HTTP hooks send the full stdin JSON as the request body. Use Stop events for "task complete" notifications to Slack or Discord:

{
  "hooks": {
    "Stop": [
      {
        "hooks": [
          {
            "type": "http",
            "url": "https://hooks.slack.com/services/T00/B00/xxx",
            "headers": { "Content-Type": "application/json" }
          }
        ]
      }
    ]
  }
}

For audit logging, log every Bash command asynchronously so it never blocks the agent:

{
  "hooks": {
    "PostToolUse": [
      {
        "matcher": "Bash",
        "hooks": [
          {
            "type": "command",
            "command": "jq -r '.tool_input.command' >> ~/.claude/command-log.txt",
            "async": true
          }
        ]
      }
    ]
  }
}

Context Re-Injection After Compaction

When Claude compacts its context window, instructions can get lost. SessionStart hooks with the compact matcher re-inject critical context. The stdin JSON for SessionStart includes the trigger type:

{
  "session_id": "abc123",
  "hook_event_name": "SessionStart",
  "cwd": "/home/user/project",
  "permission_mode": "default",
  "trigger": "compact"
}

The dynamic approach pulls live project state rather than maintaining a static string:

{
  "hooks": {
    "SessionStart": [
      {
        "matcher": "compact",
        "hooks": [
          {
            "type": "command",
            "command": "echo '--- Post-compaction context ---'; echo 'Package manager: bun (not npm)'; git log --oneline -10; echo '--- Branch: '$(git branch --show-current)"
          }
        ]
      }
    ]
  }
}

Hook Field Reference

Every hook handler accepts these fields:

Field	Type	Default	Purpose
`type`	string	required	`"command"`, `"http"`, `"prompt"`, or `"agent"`
`command`	string	—	Shell command to execute
`if`	string	—	Permission rule syntax filter (v2.1.85+)
`shell`	string	`"bash"`	Shell to use. `"powershell"` on Windows.
`timeout`	number	600/30/60	Seconds before kill.

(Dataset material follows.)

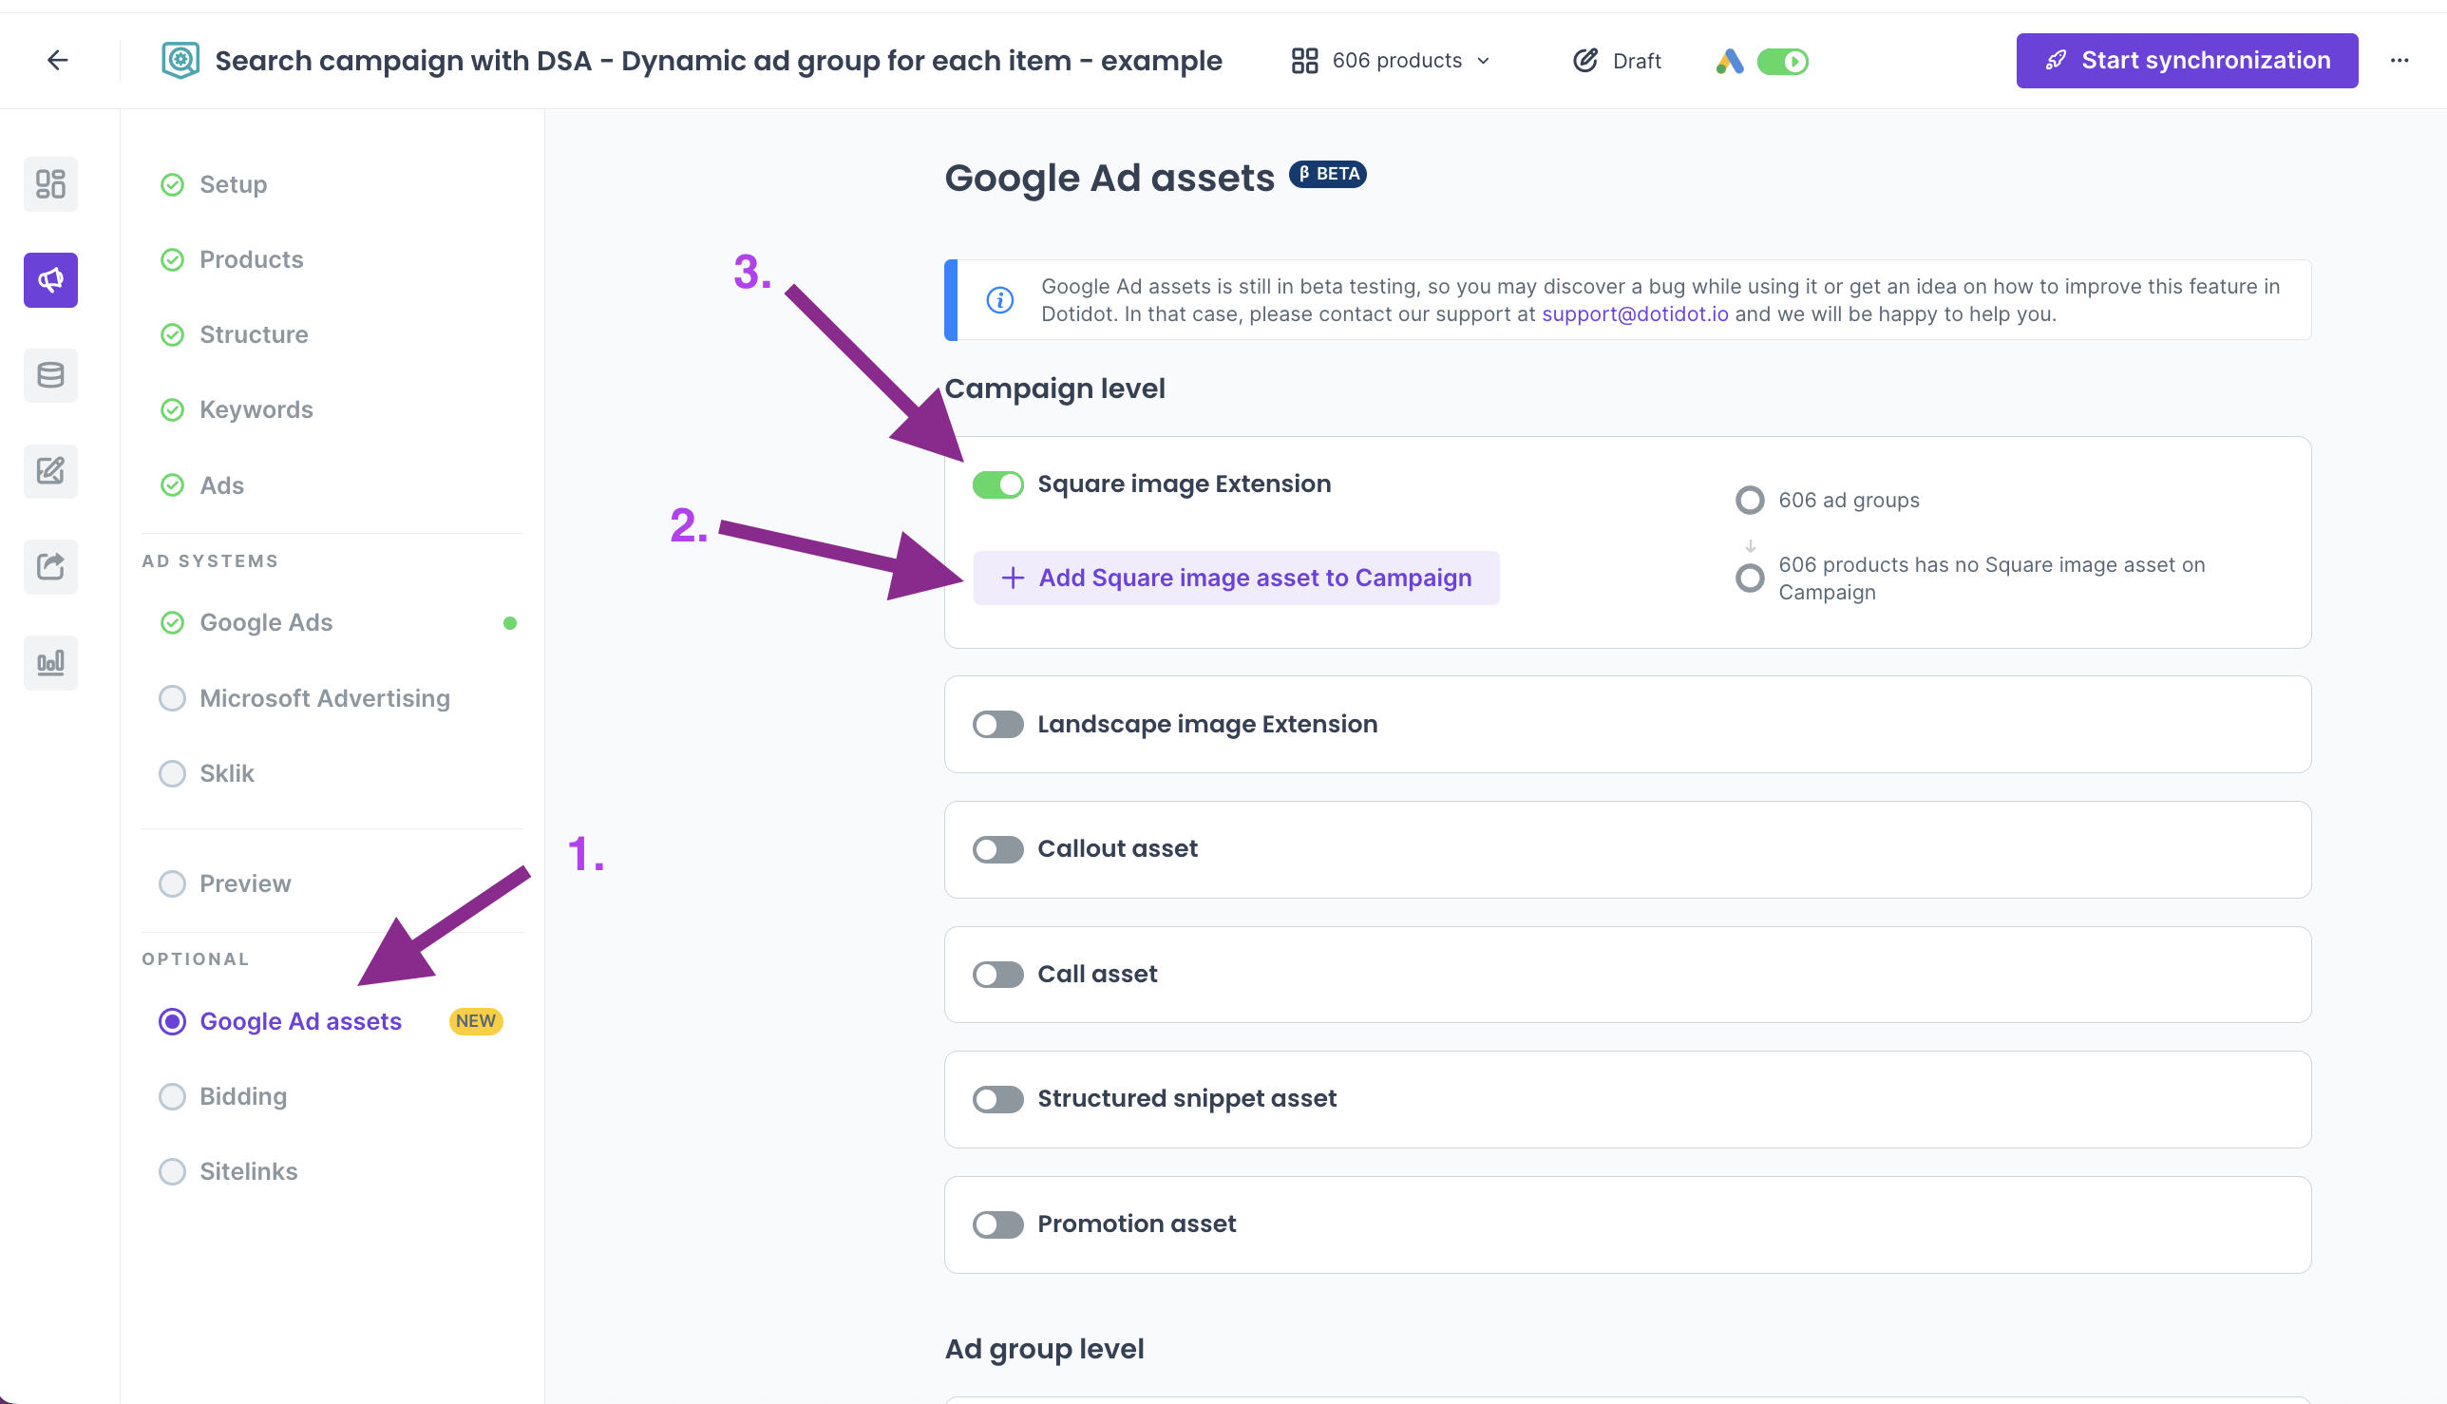Open the export share sidebar icon
Screen dimensions: 2447x1404
pos(51,566)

Varies by handler type.
`statusMessage`	string	—	UI message shown while hook runs
`async`	boolean	`false`	Non-blocking execution
`asyncRewake`	boolean	`false`	Wake Claude from idle on exit 2
`once`	boolean	`false`	Fire only once per session
`model`	string	Haiku	Model override for prompt-type hooks

Set "disableAllHooks": true at the top level of settings.json to disable all hooks without removing configurations — the emergency kill switch for debugging hook issues:

{
  "disableAllHooks": true,
  "hooks": {
    "PreToolUse": [
      {
        "matcher": "Bash",
        "hooks": [
          {
            "type": "command",
            "command": "\"$CLAUDE_PROJECT_DIR\"/.claude/hooks/git-policy.sh"
          }
        ]
      }
    ]
  }
}

All hooks remain defined but none execute. Remove the flag to re-enable them.